§ **EXERCISE**
Reproduce verbatim everything in the data from the line containing "Viewport: 642px width, 272px" down to the line containing "Click 無料 in", including both of those lines.

§ **DATASET ENTRIES**
....

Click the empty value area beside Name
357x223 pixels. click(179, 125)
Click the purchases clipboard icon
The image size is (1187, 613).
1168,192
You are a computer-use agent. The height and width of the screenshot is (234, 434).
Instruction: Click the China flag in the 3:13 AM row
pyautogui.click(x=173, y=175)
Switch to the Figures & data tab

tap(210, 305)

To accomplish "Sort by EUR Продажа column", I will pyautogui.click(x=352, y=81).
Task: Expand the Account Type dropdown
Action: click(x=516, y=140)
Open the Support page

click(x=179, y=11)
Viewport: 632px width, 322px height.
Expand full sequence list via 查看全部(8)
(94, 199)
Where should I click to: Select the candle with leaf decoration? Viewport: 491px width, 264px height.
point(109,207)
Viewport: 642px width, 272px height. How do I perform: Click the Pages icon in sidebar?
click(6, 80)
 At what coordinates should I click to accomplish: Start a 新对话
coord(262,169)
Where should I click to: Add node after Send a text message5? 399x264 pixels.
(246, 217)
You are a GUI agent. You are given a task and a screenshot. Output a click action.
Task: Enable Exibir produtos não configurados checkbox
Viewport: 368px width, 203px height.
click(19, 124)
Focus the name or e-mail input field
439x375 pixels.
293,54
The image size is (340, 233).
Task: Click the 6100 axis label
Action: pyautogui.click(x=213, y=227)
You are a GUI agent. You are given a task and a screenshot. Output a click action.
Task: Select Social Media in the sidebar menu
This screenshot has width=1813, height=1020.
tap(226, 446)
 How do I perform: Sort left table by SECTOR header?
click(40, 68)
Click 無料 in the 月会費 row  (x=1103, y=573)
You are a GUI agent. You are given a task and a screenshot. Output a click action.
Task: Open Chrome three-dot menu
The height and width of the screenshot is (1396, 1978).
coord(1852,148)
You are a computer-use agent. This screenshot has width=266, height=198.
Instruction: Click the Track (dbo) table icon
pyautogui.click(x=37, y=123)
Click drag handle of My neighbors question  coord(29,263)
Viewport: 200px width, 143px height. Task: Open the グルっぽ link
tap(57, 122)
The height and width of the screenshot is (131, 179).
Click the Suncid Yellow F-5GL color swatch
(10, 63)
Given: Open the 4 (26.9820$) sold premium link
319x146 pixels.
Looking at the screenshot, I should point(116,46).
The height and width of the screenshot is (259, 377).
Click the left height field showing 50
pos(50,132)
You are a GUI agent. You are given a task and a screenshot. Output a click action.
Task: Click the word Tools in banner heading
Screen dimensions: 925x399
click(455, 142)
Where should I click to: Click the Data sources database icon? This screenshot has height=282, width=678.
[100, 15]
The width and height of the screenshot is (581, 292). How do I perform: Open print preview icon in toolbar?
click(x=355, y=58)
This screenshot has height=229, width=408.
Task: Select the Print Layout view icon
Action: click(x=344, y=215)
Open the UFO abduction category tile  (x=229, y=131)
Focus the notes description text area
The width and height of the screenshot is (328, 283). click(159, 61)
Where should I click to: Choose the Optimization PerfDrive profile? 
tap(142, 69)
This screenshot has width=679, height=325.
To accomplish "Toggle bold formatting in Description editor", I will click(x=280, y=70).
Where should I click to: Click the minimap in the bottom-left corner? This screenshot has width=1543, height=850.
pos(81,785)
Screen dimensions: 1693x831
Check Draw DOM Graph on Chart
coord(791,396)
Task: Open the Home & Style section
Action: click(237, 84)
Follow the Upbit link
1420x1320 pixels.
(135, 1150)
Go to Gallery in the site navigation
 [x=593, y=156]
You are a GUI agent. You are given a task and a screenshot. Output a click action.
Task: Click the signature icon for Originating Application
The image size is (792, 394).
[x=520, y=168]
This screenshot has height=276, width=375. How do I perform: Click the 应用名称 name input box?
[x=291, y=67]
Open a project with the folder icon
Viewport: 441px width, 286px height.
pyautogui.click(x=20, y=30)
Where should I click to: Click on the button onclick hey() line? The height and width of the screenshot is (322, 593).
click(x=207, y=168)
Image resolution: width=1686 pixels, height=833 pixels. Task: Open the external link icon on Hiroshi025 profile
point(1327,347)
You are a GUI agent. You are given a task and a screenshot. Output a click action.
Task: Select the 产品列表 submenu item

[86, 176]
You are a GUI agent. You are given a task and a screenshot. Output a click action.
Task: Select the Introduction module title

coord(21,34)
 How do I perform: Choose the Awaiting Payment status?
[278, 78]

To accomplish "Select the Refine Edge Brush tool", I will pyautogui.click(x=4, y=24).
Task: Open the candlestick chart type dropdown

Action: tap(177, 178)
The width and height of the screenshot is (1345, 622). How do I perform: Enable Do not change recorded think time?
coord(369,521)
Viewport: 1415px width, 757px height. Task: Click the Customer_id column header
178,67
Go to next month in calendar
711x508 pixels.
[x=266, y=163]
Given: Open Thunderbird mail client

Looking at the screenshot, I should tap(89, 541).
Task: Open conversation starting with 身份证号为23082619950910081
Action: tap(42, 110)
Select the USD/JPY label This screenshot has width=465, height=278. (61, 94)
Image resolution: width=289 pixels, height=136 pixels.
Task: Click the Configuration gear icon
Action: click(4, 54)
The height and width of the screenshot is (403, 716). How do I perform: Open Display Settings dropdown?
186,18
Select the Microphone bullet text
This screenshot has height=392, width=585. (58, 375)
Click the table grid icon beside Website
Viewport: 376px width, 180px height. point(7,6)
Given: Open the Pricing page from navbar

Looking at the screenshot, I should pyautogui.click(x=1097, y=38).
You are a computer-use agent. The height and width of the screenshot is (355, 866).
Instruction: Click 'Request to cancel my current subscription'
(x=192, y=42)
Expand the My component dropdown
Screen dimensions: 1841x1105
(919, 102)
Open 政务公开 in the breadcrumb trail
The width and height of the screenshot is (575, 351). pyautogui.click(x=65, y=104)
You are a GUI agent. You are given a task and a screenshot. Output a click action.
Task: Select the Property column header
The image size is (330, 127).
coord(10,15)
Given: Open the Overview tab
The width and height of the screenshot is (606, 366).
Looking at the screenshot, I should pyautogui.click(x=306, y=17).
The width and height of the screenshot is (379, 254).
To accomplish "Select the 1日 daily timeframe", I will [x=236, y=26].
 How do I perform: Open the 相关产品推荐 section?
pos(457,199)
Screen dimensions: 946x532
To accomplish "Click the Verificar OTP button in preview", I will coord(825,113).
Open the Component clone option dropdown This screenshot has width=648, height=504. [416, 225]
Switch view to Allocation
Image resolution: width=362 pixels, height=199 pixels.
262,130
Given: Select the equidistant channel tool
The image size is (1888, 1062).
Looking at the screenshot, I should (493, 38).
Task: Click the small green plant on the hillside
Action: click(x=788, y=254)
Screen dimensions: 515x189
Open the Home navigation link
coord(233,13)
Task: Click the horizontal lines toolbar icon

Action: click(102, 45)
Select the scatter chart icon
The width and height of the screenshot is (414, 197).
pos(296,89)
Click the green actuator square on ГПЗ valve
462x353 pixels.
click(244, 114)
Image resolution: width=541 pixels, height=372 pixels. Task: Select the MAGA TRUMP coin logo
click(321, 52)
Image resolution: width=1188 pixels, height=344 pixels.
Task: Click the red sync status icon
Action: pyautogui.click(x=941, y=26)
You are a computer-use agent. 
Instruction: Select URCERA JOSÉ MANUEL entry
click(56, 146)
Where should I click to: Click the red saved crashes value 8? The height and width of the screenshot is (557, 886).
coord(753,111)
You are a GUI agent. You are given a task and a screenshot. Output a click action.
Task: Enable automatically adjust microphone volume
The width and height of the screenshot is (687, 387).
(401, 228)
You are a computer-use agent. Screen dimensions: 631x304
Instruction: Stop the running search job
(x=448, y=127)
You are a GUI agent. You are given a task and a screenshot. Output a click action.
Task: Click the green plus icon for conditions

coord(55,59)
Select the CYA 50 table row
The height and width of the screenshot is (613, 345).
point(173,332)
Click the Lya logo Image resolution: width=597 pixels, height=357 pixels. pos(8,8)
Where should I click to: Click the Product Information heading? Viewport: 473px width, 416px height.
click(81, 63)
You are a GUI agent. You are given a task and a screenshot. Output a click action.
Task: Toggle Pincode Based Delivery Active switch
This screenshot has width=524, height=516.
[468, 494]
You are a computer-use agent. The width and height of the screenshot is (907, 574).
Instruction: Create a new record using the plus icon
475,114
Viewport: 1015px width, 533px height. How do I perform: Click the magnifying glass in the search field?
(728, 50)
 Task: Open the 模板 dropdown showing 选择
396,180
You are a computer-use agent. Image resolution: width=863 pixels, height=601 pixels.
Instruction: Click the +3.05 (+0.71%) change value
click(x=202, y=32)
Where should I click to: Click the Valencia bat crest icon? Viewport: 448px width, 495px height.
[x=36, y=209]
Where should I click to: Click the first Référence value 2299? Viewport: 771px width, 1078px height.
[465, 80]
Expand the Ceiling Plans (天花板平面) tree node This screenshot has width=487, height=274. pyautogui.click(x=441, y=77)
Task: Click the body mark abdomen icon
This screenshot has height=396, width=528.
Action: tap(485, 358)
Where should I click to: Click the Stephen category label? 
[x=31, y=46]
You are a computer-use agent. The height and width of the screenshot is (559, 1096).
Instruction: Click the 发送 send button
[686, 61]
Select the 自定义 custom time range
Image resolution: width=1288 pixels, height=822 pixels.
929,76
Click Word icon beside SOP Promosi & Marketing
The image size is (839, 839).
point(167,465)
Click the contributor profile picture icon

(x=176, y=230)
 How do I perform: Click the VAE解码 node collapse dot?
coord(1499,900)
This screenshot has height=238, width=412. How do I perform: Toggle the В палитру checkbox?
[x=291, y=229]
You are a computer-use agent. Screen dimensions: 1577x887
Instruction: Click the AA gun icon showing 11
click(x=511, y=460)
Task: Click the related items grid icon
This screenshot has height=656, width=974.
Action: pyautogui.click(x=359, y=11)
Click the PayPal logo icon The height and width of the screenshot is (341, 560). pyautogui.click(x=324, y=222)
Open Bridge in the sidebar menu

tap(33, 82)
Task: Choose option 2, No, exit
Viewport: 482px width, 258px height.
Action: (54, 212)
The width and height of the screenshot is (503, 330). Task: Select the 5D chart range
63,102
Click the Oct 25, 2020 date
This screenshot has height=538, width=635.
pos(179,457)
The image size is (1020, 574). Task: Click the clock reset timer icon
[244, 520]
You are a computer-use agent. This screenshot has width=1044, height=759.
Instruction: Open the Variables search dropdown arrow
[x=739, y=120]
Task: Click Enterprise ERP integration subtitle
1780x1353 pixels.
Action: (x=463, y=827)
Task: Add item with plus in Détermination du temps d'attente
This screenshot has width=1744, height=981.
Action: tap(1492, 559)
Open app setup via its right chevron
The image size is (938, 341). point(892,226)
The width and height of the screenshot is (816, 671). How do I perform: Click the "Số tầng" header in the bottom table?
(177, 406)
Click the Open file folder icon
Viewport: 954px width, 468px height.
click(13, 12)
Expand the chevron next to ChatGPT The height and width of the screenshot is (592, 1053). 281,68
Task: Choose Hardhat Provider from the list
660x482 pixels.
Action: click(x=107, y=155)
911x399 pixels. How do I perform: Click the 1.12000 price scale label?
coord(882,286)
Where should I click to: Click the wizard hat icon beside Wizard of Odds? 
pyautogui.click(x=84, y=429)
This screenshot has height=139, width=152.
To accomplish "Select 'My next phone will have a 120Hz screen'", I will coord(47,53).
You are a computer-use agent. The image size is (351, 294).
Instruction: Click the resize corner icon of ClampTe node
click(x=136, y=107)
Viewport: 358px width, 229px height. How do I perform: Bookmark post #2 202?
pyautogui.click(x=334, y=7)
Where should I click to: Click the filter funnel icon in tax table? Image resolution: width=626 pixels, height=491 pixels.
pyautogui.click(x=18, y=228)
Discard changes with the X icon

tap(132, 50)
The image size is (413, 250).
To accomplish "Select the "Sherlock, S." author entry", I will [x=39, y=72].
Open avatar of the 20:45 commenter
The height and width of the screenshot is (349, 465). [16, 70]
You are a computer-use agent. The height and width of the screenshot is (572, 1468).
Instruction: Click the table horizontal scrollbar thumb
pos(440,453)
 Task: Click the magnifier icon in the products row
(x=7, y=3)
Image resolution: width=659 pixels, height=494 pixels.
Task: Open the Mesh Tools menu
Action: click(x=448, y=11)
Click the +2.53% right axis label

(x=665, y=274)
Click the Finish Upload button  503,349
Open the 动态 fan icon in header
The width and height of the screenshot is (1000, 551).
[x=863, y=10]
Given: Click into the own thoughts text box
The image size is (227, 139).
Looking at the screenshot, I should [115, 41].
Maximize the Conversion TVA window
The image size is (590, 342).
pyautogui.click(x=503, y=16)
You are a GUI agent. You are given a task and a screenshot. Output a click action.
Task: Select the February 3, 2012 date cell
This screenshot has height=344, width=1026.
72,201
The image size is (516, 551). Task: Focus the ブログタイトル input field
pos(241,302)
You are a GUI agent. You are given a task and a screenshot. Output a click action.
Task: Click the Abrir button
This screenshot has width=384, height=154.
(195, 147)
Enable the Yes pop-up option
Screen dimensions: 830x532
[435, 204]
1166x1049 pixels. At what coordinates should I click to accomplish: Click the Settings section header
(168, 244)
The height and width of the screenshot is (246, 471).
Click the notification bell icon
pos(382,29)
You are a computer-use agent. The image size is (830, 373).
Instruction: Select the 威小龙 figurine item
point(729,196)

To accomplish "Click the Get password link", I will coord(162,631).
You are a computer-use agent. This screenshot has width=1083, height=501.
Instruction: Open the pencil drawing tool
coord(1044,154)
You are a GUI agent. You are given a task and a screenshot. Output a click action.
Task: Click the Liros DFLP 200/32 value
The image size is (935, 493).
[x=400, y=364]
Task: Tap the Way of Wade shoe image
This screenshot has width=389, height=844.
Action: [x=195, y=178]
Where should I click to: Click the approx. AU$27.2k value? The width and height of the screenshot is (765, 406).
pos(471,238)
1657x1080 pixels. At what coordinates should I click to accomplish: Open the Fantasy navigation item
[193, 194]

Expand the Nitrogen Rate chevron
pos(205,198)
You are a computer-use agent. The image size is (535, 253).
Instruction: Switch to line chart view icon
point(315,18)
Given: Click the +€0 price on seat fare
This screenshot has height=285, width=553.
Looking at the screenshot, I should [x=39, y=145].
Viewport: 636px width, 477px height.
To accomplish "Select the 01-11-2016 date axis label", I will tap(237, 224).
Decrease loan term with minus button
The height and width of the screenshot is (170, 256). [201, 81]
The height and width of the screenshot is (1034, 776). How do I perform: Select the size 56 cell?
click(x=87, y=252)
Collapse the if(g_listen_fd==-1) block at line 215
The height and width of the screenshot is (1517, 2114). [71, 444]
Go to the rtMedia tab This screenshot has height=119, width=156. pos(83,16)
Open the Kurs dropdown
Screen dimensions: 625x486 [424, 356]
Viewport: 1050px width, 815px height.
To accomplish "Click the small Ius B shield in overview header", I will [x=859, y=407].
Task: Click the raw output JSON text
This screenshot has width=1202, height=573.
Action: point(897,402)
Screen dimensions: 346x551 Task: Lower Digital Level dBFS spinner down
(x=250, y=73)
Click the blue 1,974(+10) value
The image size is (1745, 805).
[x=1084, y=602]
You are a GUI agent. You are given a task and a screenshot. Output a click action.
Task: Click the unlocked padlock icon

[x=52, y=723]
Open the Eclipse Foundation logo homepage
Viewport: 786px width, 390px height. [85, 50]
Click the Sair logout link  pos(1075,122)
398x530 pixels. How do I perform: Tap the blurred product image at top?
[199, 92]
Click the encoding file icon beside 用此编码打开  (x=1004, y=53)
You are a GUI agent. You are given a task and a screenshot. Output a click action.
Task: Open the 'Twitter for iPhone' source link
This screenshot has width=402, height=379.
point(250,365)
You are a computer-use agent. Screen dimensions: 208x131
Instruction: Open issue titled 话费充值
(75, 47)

....

§ **FINISHED TASK**
Viewport: 642px width, 272px height. How do I perform: Click the Pages icon in sidebar?
click(6, 80)
 At what coordinates should I click to accomplish: Start a 新对话
coord(262,169)
Where should I click to: Add node after Send a text message5? 399x264 pixels.
(246, 217)
You are a GUI agent. You are given a task and a screenshot. Output a click action.
Task: Enable Exibir produtos não configurados checkbox
Viewport: 368px width, 203px height.
click(19, 124)
Focus the name or e-mail input field
439x375 pixels.
293,54
The image size is (340, 233).
Task: Click the 6100 axis label
Action: pyautogui.click(x=213, y=227)
You are a GUI agent. You are given a task and a screenshot. Output a click action.
Task: Select Social Media in the sidebar menu
This screenshot has width=1813, height=1020.
tap(226, 446)
 How do I perform: Sort left table by SECTOR header?
click(40, 68)
Click 無料 in the 月会費 row  (x=1103, y=573)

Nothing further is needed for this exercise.